▶ _What you need to do_: What you return must match the records exactly.

*** Data records ***

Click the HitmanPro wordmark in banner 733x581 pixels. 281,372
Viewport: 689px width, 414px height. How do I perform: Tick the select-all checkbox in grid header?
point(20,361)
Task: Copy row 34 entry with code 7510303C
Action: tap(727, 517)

*** End of Data records ***

▶ _Task result_:
Click the HitmanPro wordmark in banner 733x581 pixels. 281,372
Viewport: 689px width, 414px height. How do I perform: Tick the select-all checkbox in grid header?
point(20,361)
Task: Copy row 34 entry with code 7510303C
Action: tap(727, 517)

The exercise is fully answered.